*TEXT SECTION:*
Install NVIDIA Container Toolkit.

distribution=$(. /etc/os-release;echo $ID$VERSION_ID) \
   && curl -s -L https://nvidia.github.io/nvidia-docker/gpgkey | sudo apt-key add - \
   && curl -s -L https://nvidia.github.io/nvidia-docker/$distribution/nvidia-docker.list | sudo tee /etc/apt/sources.list.d/nvidia-docker.list
curl -s -L https://nvidia.github.io/nvidia-container-runtime/experimental/$distribution/nvidia-container-runtime.list | sudo tee /etc/apt/sources.list.d/nvidia-container-runtime.list
sudo apt-get update
sudo apt-get install -y nvidia-docker2
sudo systemctl restart docker
sudo docker run --rm --gpus all nvidia/cuda:11.0.3-base-ubuntu20.04 nvidia-smi

Deployment of Code:

Pull iGniter code.

*PROBLEMS TO WORK ON:*
• 1. Answer these questions from the NVIDIA Container Toolkit instructions:
(a) Which package does the apt-get install command install?
(b) Which service is restarted after the installation?
(c) Which container image does the test command run?
• 2. Rewrite the NVIDIA Container Toolkit instructions from the line that has "Install NVIDIA Container" through "Pull iGniter code.", putting "nvidia-container-toolkit" in place of "nvidia-docker2".

*DATA SHOWN:*
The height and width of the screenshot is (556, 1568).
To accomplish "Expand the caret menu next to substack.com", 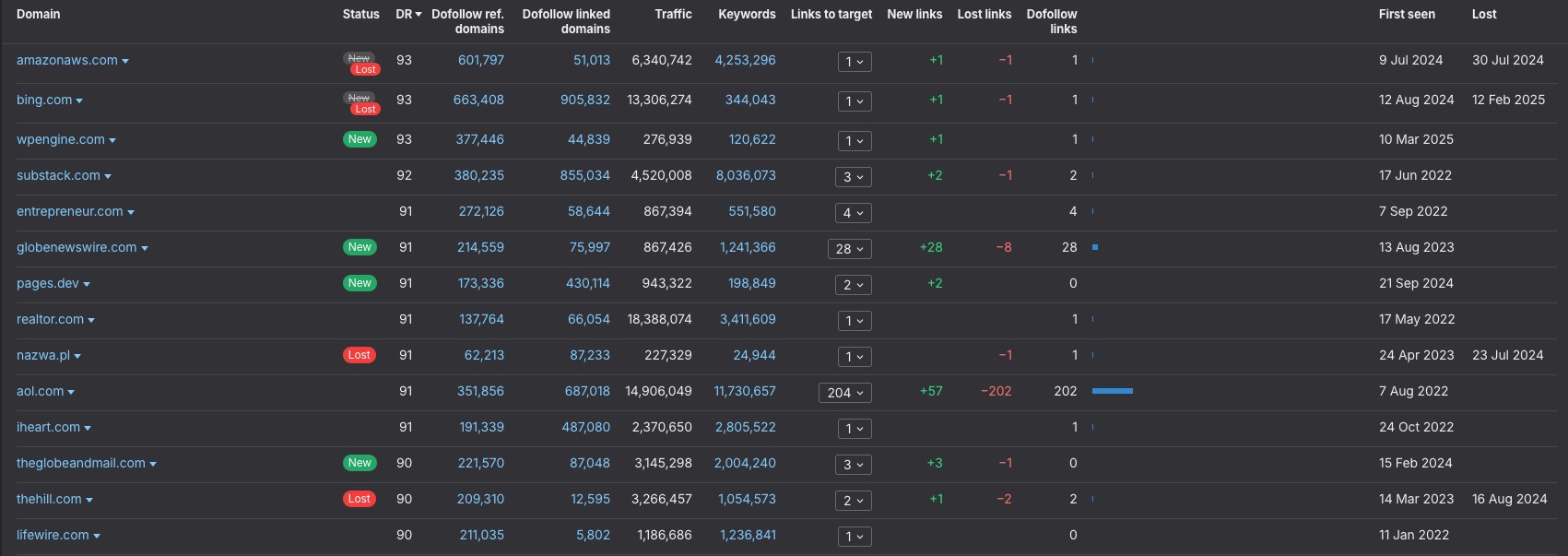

*SOLUTIONS FOR EACH TASK:*
• 1.
(a) nvidia-docker2
(b) docker
(c) nvidia/cuda:11.0.3-base-ubuntu20.04

• 2.
Install NVIDIA Container Toolkit.

distribution=$(. /etc/os-release;echo $ID$VERSION_ID) \
   && curl -s -L https://nvidia.github.io/nvidia-docker/gpgkey | sudo apt-key add - \
   && curl -s -L https://nvidia.github.io/nvidia-docker/$distribution/nvidia-docker.list | sudo tee /etc/apt/sources.list.d/nvidia-docker.list
curl -s -L https://nvidia.github.io/nvidia-container-runtime/experimental/$distribution/nvidia-container-runtime.list | sudo tee /etc/apt/sources.list.d/nvidia-container-runtime.list
sudo apt-get update
sudo apt-get install -y nvidia-container-toolkit
sudo systemctl restart docker
sudo docker run --rm --gpus all nvidia/cuda:11.0.3-base-ubuntu20.04 nvidia-smi

Deployment of Code:

Pull iGniter code.